ECLI:NL:CRVB:2015:2466
Centrale Raad van Beroep
- Hoger beroep
- Rechtspraak.nl
Hoger beroep tegen de uitspraak van de rechtbank Overijssel inzake de Ziektewet en arbeidsongeschiktheid
In deze zaak gaat het om een hoger beroep van appellant tegen de uitspraak van de rechtbank Overijssel, die op 11 november 2013 een eerder besluit van het Uwv heeft bekrachtigd. Appellant, die sinds 1985 een uitkering ontvangt op basis van de Wet op de arbeidsongeschiktheidsverzekering (WAO), heeft zich per 4 april 2012 ziek gemeld vanwege toegenomen psychische en lichamelijke klachten. Het Uwv heeft vastgesteld dat appellant geen recht heeft op een uitkering op grond van de Ziektewet, omdat hij in staat zou zijn zijn arbeid te verrichten.

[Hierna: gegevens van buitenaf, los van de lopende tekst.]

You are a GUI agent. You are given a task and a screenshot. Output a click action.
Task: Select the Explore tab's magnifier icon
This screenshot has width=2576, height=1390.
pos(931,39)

Dit besluit is door appellant bestreden, maar de rechtbank heeft geoordeeld dat het onderzoek door de verzekeringsarts bezwaar en beroep zorgvuldig is uitgevoerd en dat er geen nieuwe medische informatie is overgelegd die de gezondheidstoestand van appellant per 4 april 2012 in een ander licht zou stellen.
In hoger beroep heeft appellant aangevoerd dat zijn gezondheidstoestand na 2010 is verslechterd en dat de verzekeringsartsen onvoldoende rekening hebben gehouden met zijn klachten. Hij heeft een expertiserapport van verzekeringsarts H.J.M. van der Planken ingediend ter ondersteuning van zijn standpunt. Het Uwv heeft verzocht om bevestiging van de eerdere uitspraak van de rechtbank.

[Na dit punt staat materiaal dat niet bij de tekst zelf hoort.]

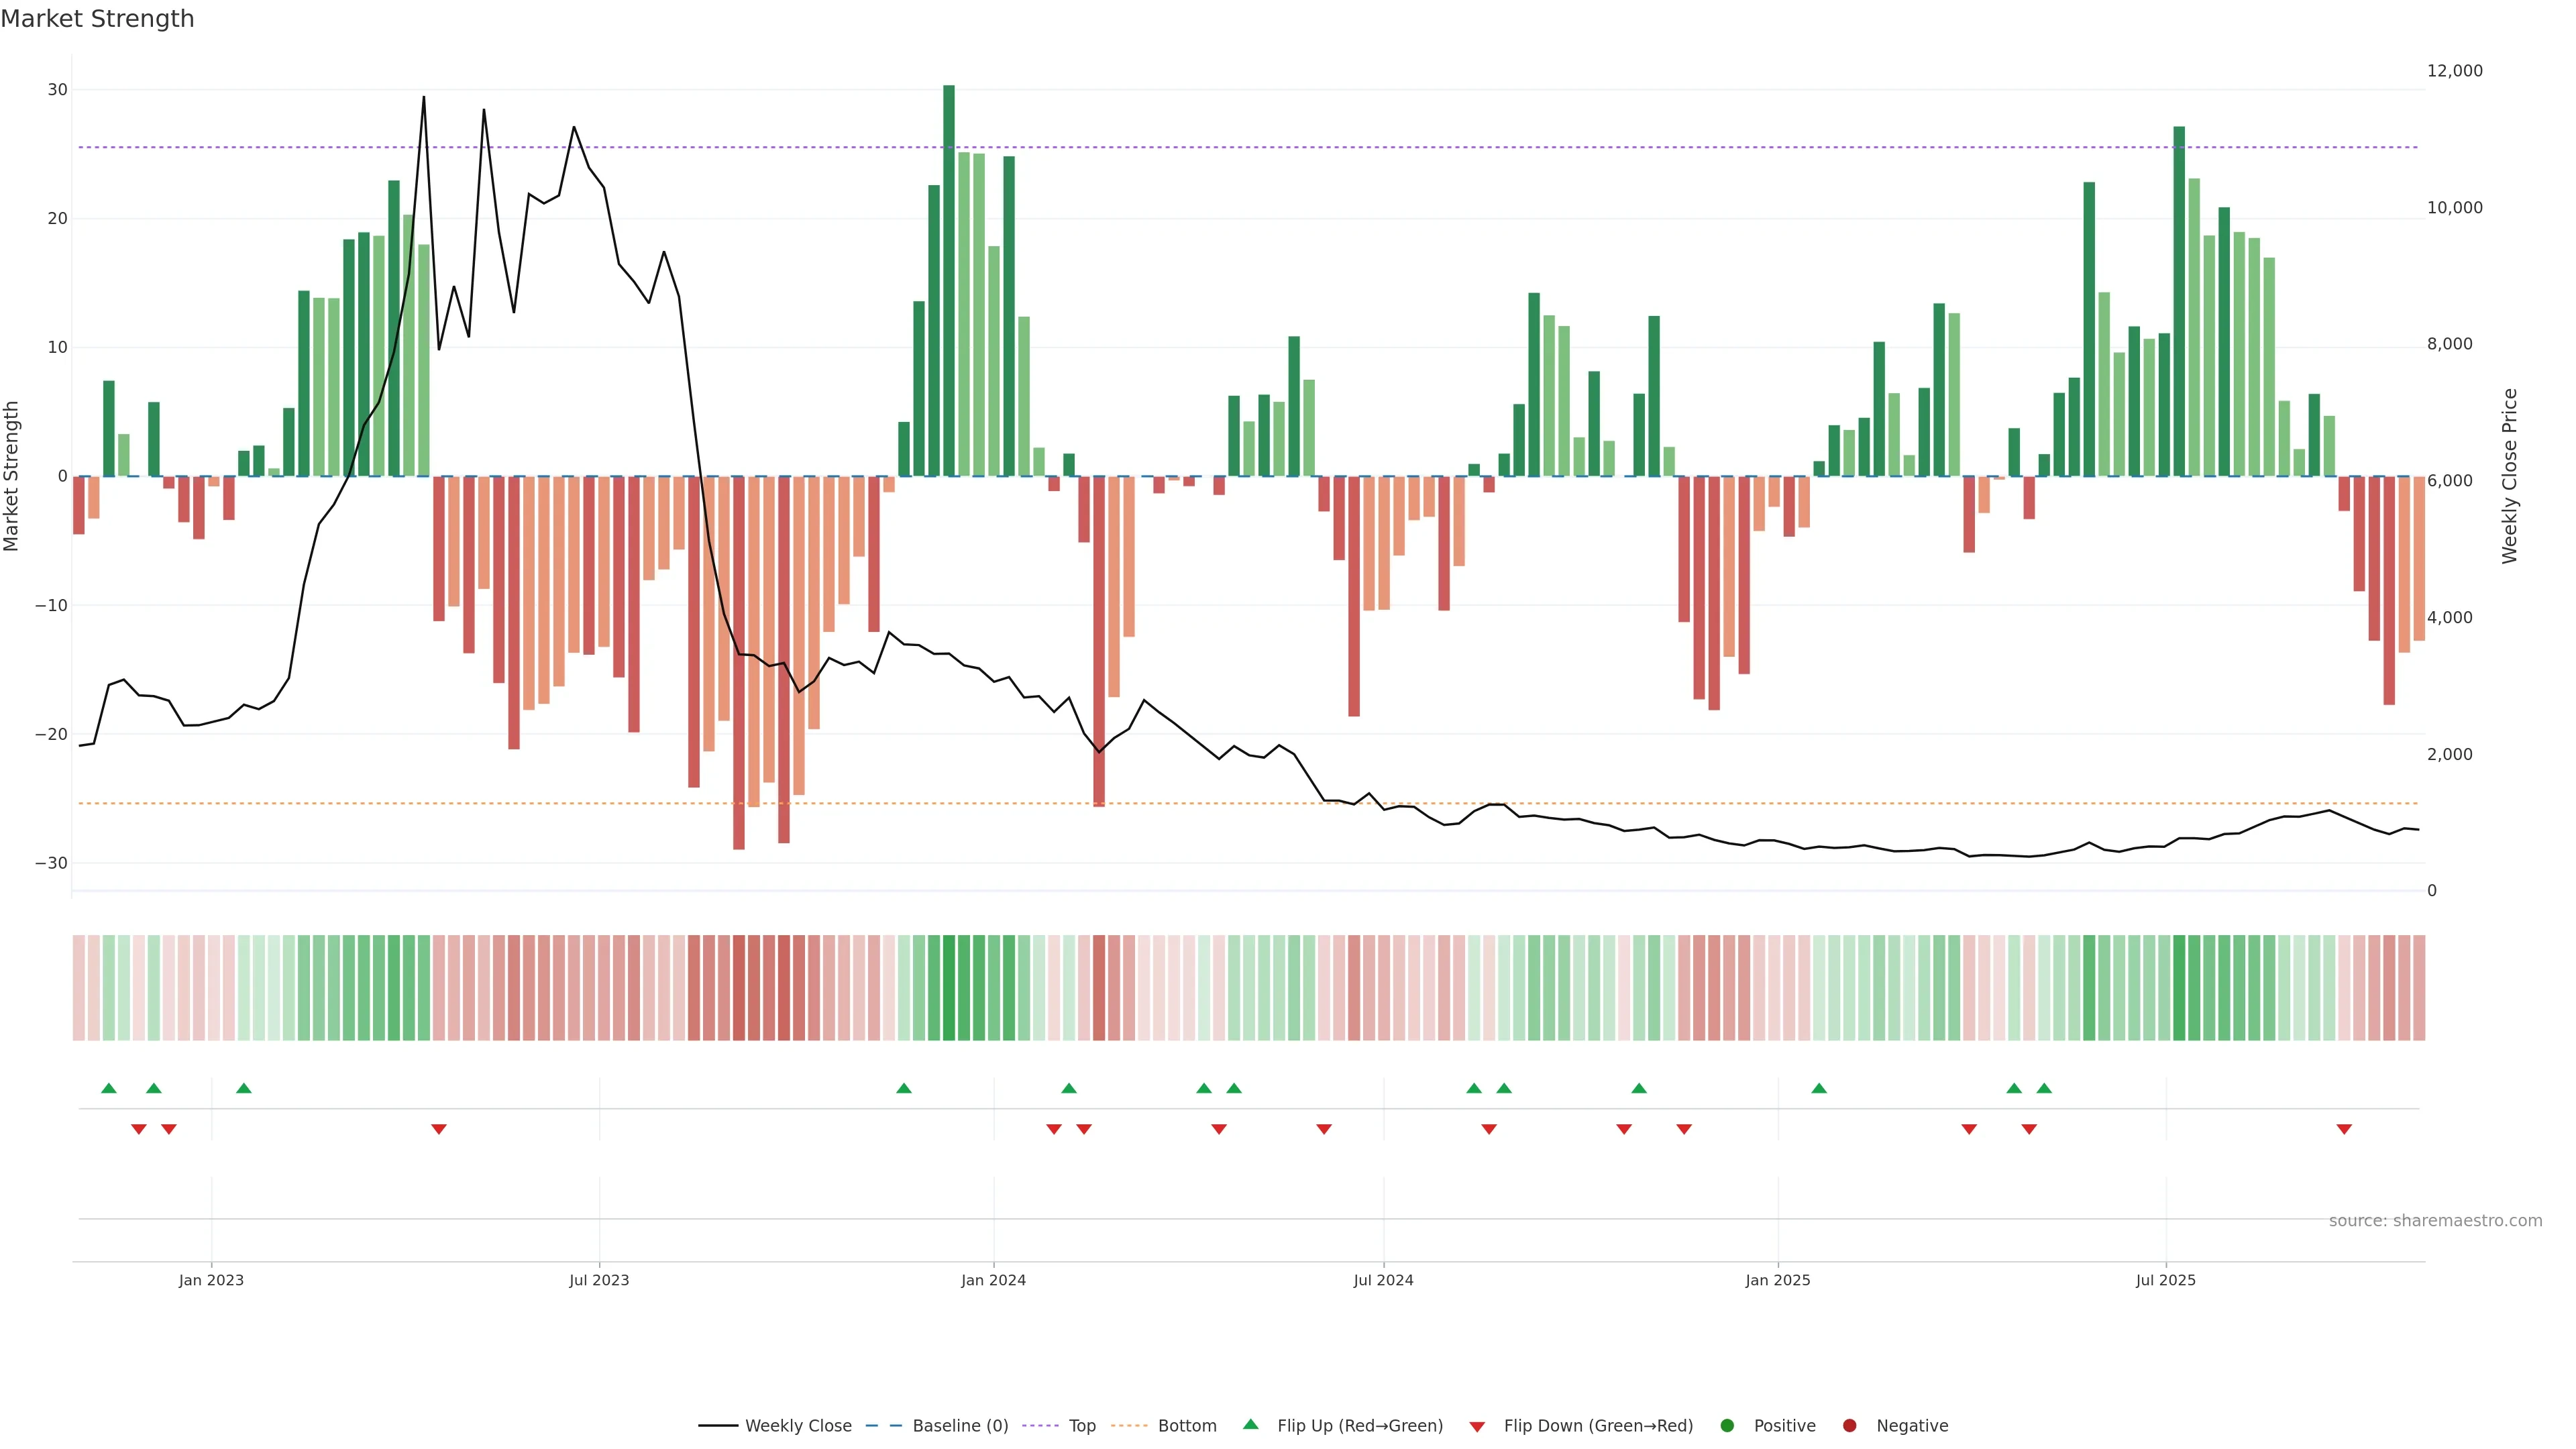Click the Jan 2024 x-axis label
This screenshot has width=2576, height=1449.
click(x=993, y=1280)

De Centrale Raad van Beroep heeft de zaak beoordeeld en geconcludeerd dat het Uwv terecht heeft vastgesteld dat appellant per 4 april 2012 geschikt was voor ten minste één van de in 2008 in het kader van de WAO geduide functies. De Raad heeft vastgesteld dat er geen nieuwe medische feiten zijn die de conclusie van het Uwv zouden ondermijnen. De aangevallen uitspraak van de rechtbank is bevestigd, en er is geen aanleiding voor een veroordeling in de proceskosten.